With respect to clean water, the Forest Service is uniquely positioned to contribute. As forest and rangeland managers, we specialize in knowing how land management practices affect water quality. We study different forest and rangeland conditions to know how water filtration works. We also house the largest forestry research and development organization in the world, and through partnerships with universities and other federal and state agencies, we are learning more about this every day. We hope to continue to be a part of this learning and so contribute to the dialogue needed to improve water quality nationwide.
With respect to markets, they are not something one might expect the Forest Service to delve into. Nevertheless, we are exploring what it takes to establish sound markets for ecosystem services, partly because we need to know how federal actions—including our own—affect private markets for ecosystem services. We know that:
- markets require uniformity or consistency in the products for sale;
- robust markets require keen attention to transaction costs, especially those inadvertently or unnecessarily imposed;
- markets require opportunities for price discovery and transaction oversight;
- markets require aggregators who bundle services, particularly where landownership patterns are highly fragmented; and
- markets require strong accountability and monitoring of the product—the clean water the land might generate.
At the Forest Service today, we are working hard to understand all this—frankly, with respect not only to water quality, but also to biodiversity, carbon, wetlands, and other markets that are emerging around us. Let me share with you a few things we are doing:
- We are developing an ecosystem services footprint for our organization to measure how our activities affect water quality, water quantity, and other types of ecosystem services. It’s a first step toward reducing our own ecological footprint—to put our money where our mouth is, so to speak.
- We are also working with NRCS and EPA to host a series of seminars in Washington, DC, to inform policymakers—and ourselves—on water quality trading and other types of environmental credit trading. Markets for ecosystem services raise all kinds of complicated questions … like defining the terms needed for a sound trading scheme … like what happens when the land is sold … like what to do about existing statutes and regulations that might discourage credit trading. If we want credit trading to work, we have to do things right. We need partnership forums for sharing information and promoting a constructive dialogue about what is possible and realistic.
- Together with NRCS, we have joined the Katoomba Group, and we are cosponsoring this year’s Katoomba Conference in Portland, Oregon. Katoomba is one of the most important forums internationally for discussing credit trading. It is an international working group representing forestry and energy industries, research institutions, the financial world, and environmental NGOs, and its goal is to advance markets for ecosystem services from forests.
- As part of the Katoomba Group, we cosponsor a Bloomberg-like website that tracks carbon markets and posts feature articles and important resources on a daily basis. It’s called The Ecosystem Marketplace.

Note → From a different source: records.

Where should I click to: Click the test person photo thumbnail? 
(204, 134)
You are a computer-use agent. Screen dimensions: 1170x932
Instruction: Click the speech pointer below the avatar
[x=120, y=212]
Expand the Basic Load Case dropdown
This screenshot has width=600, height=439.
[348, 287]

- We are also forming a network of partners interested in promoting cross-jurisdictional approaches to delivering ecosystem services on a watershed scale. We continue to strive to learn all we can about ecosystem services and to identify what the role of federal forests and rangelands might be.
The Importance of Water
In closing, it is difficult to understate the importance of water in this country, particularly as our population grows. We believe that water quality trading will help us meet one of the most vital and pressing challenges to conservation in the 21 st century. I salute you for being here, and I look forward to discussing how we can work together to meet the challenge.